Stoke has held markets in various locations in the town since 1818. A market was set up within the newly built town hall in the 1830s, but this did not prove popular with the market traders of the time and in 1845 the market moved to Hide Street (the building can still be seen today).
In 1883 the market relocated to a larger purpose built building fronting Church Street 'befitting its town status'. This Victorian market was all but destroyed by a fire that started on F.A. Cup final day (22 May 1982). Only the clock tower, entrance arch, fish section and shop frontage was saved. The current market in South Wolfe Street was opened in 1984. The former market site with its clock tower was block paved for use as an outdoor trading/event space, and a library and one-stop shop has also been added to the site.
In the 19th century, Stoke had a thriving pottery industry, hence its nickname, "The Potteries". Since the last half of the 20th century, however, almost all of the bottle-shaped kilns have been taken down, due to regulations from the Clean Air Act – an estimated 4,000 bottle kilns in the heyday of the pottery industry, today reduced to a mere 46. Successful Stoke-upon-Trent potters include Spode, Copeland, Minton and Biltons.
Although Stoke is surpassed by its neighbouring town, Hanley in terms of size, population, and shops, it does have:
- Stoke Minster
- the same (abbreviated) name as the City
- the mainline railway station
- the main campus of Staffordshire University and its library (on the original site of the Staffordshire Cricket Club grounds) and the halls of residence (these latter are located on riverside land that was originally part of Hanley).
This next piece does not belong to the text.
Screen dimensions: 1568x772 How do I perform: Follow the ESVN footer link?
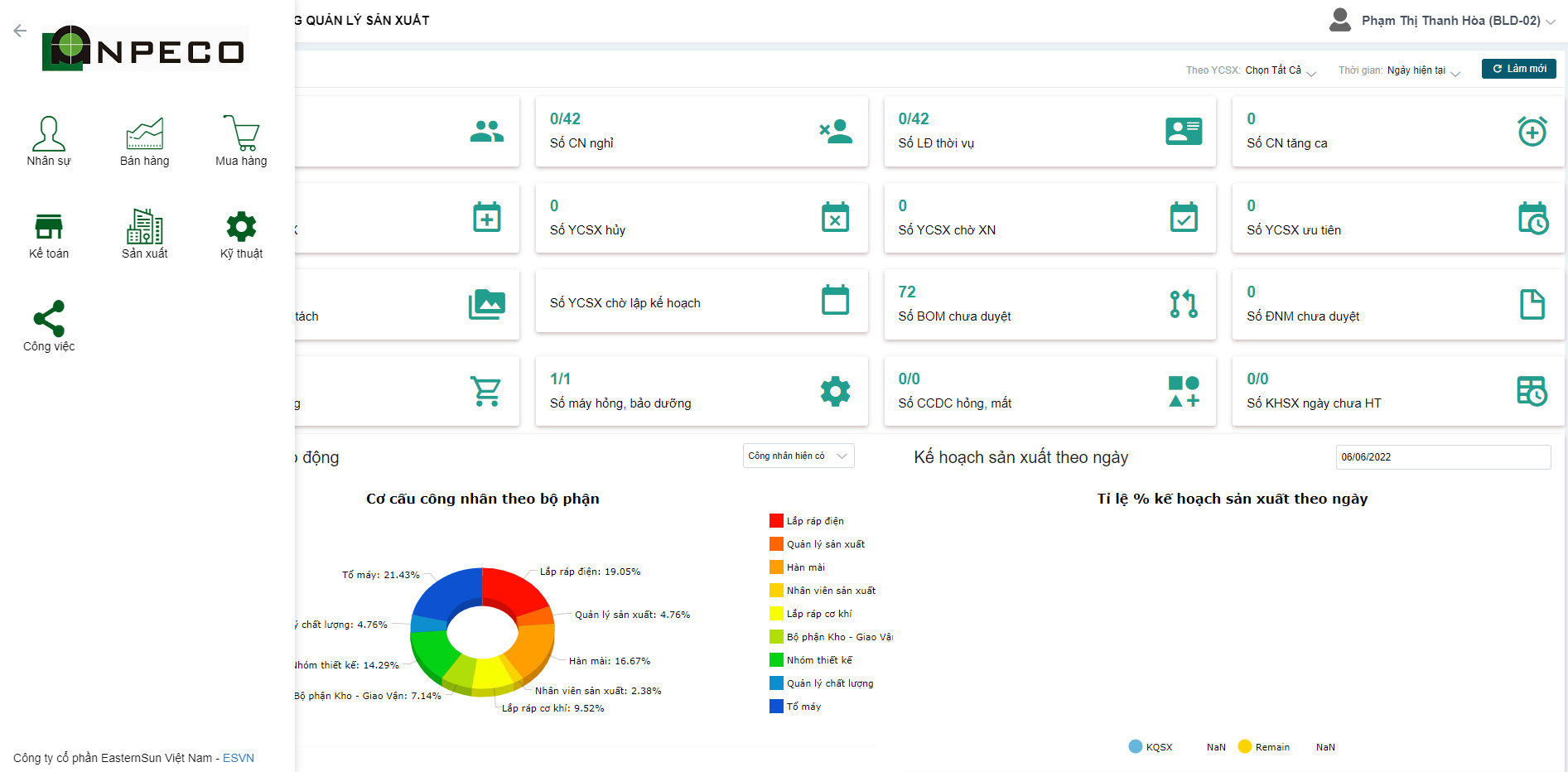pyautogui.click(x=239, y=758)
- a long-established purpose-built art house cinema, The Film Theatre.
- a purpose-built repertory theatre
- the Trent & Mersey canal & its National Cycle Network long-distance bicycle paths (NCN Route 5)
- the main complex of Council offices & chamber – clustered in and around the Town Hall
- the EU-funded Stoke Approach area and the outdoor artworks
- The King's Hall music & events venue
- a free public lending library
- the outdoor and indoor markets
- The Spode Copeland pottery factory, disused since 2008 but in August 2010 at the start of a £25m regeneration programme.
- The Villas, the first conservation area in Stoke, containing several Grade II listed houses
- The University Hospital of North Staffordshire and the City General Hospital, as well as the Central Outpatients Department, is nearby. This is one, if not the, largest hospitals in the UK.
- Stoke has a thriving music scene, including such bands as Deviant UK and a dedicated band rehearsals room.